Brazilian Beach Etiquette in Rio de Janeiro
Beaches aren’t a destination in Rio de Janeiro; they’re a way of life.
Home to some of the most famous stretches of coastline in the world, Rio’s beach culture is not something to be taken lightly.
With that being said, there are some key factors that you need to understand before crossing over the iconic walkway of Copacabana or Ipanema.
Thanks to the advice of local friends and learning from my own mistakes, I’ve developed a few quintessential rules to Brazilian beach etiquette that will help you blend in like a Carioca (Rio Native) on your next trip to “the marvelous city.”
Less is More
First things first… what do you bring to the beach? The key thing to remember here is “less is more.” While women usually bring a bag and canga (sarong) to sit on, men come empty handed apart from maybe a soccer ball and some cash.
Neither Brazilian men nor women bring towels to the beach.
As you might expect, less is more refers to the size of the bathing suit as well. Although younger Brazilian men are getting more into the boardshorts, they still sport sungas (speedos) with absolute confidence.
Women on the other hand have remained true to their reputation of limiting their bikini to cover only the most necessary of parts. Unlike some preconceived notions however, they do not go topless.
Find Your Post
Now that you know what to bring, lets figure out where you’re going to sit.
On Ipanema Beach especially, each lifeguard post is marked with a number and represents a meeting point for particular people. For example, surfers and artists tend to stay close to Arpoador at post 7, while gay-friendly beachgoers like the area between post 8 and 9, and the young and beautiful often frequent post 12.
Find the post that best suits your style and start making friends. The beaches can get pretty crowded so it’s important to get along with those around you.
Befriend Your Barraca
Every beach in Rio has small pop-up stands in the sand called Barracas. This is where you can rent chairs and umbrellas and buy coconut water, caipirinhas or beer.
Prices and service vary based on the day and your relationship, so it’s best to befriend the guys who run the nearest Barraca.
Flag Down Your Food
While the Barraca boys have you covered with furniture and refreshments, food vendors bring local snacks straight to you.
Brazilians don’t bring food to the beach.
Vendors sell everything from salgados and acai to sandwiches and seasoned cheese on sticks, cooked right in front of you.
All you have to do is signal them over with a shout or a hand wave when they come trudging through the sand.
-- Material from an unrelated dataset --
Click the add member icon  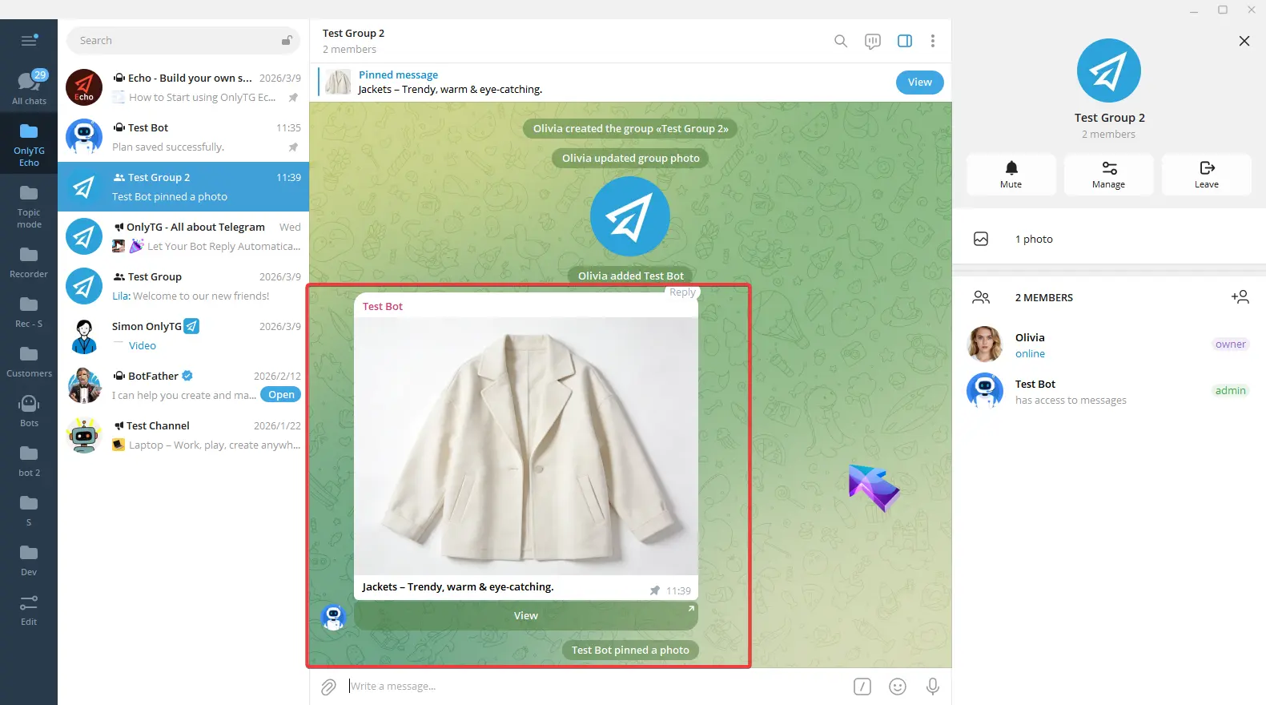click(1240, 297)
You could easily sit there all day, drinking cold beers and eating delicious snacks under the shade of your umbrella, but that won’t help your beach body.
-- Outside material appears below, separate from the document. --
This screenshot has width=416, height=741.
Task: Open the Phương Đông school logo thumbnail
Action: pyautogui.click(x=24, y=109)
To really fit in like a local, juggle a soccer ball with friends, jump into a futevolei or join a volleyball game.
If ball sports aren’t for you, try your hand at slacklining or go skateboarding down the promenade.
There’s a reason Brazilians stay in such great shape and it’s because they treat the beach like one big playground.
Stay for Sunset
In most beach destinations you visit, late afternoon means it’s time to pack up and head home. But here in Rio, sunset on the beach is one of the most cherished parts of the experience.
Shift your chair, drop the umbrella and watch the sky change colors as the sun drops behind the mountainous horizon.
It’s one of those incredibly warming scenes that confirm just how marvelous the city of Rio de Janeiro really is.
Follow these key factors in Brazilian beach etiquette and you might even get invited to the after party.